UPDATED 20:26 EST / FEBRUARY 16 2022

CLOUD

Pegasystems’ stock falls as it misses earnings and revenue targets

Business process management software firm Pegasystems Inc. saw its stock fall in after-hours trading today after posting fourth-quarter results that missed Wall Street’s expectations.

The company reported a net loss of $37.2 million in the quarter. Earnings before certain costs such as stock compensation came to 4 cents per share, while its revenue rose 6% from a year ago, to $316.2 million.

The results were a disappointment, with analysts expecting Pegasystems to report earnings of 15 cents per share on sales of $334.8 million.

Pegasystems’ full-year results were more encouraging, even if the last quarter wasn’t. The company reported a net loss for fiscal 2021 of $63 million, with revenue of $1.21 billion, up 19% from the previous year.

Pegasystems founder and Chief Executive Alan Trefler (pictured) said robust demand for digital transformation projects in both front and back offices was a strong growth driver for his company.

“In 2022 and beyond our goal is to capitalize on this demand to become the enterprise standard workflow engine, servicing backbone and centralized brain for the largest and most demanding enterprises globally,” he said.

Pegasystems sells software that supports customer engagement and business operations. It specializes in business process management and customer relationship management tools, and its platforms are generally viewed as more bespoke than the offerings of rivals such as Oracle Corp., Salesforce.com Inc. or SAP SE.

The company threw out some more numbers in its earnings release, saying its annual contract value rose to $1.03 billion at the end of the year, up from $835 million the year before. ACV is a measure of how much a company’s customer contracts are worth, calculated by averaging and normalizing their value over one year.

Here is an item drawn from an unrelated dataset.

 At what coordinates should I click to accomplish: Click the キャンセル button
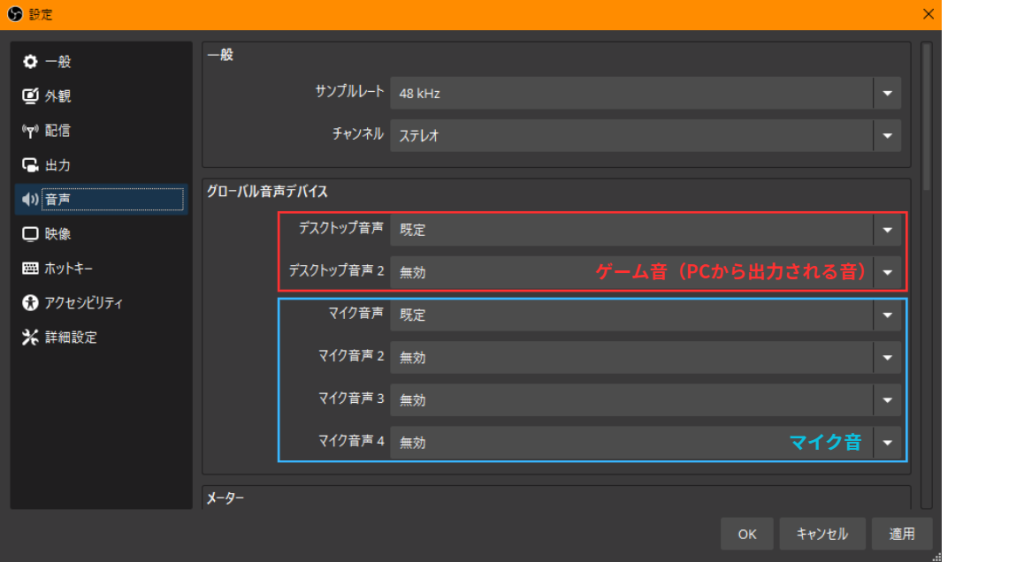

Pegasystems also revealed total revenue backlog of $1.34 billion at the end of the quarter, up from $1.07 billion a year ago. Revenue backlog is the sum of unrecognized revenue that a company is set to earn, based on contractual agreements with customers, so it’s a key indicator of future sales health.

“As enterprises redefine their post-pandemic processes to achieve enterprise acceleration, they look at vendors like Pegasystems to help them automate more workflows… so it is no surprise that the company did well in the last full year,” said Holger Mueller of Constellation Research Inc. “What is a bonus is that this growth has allowed the team around CEO Alan Treffler to bring Pegasystems from the red into the black, and that’s always a good position to be in for a high tech vendor.”

Pegasystems declined to offer guidance for the next quarter, but for its fiscal 2022, it said it will deliver earnings of between 75 cents and $1 per share, with revenue between $1.46 billion and $1.49 billion. Wall Street is expecting the company’s fiscal 2022 earnings to come in at 84 cents per share on revenue of $1.48 billion.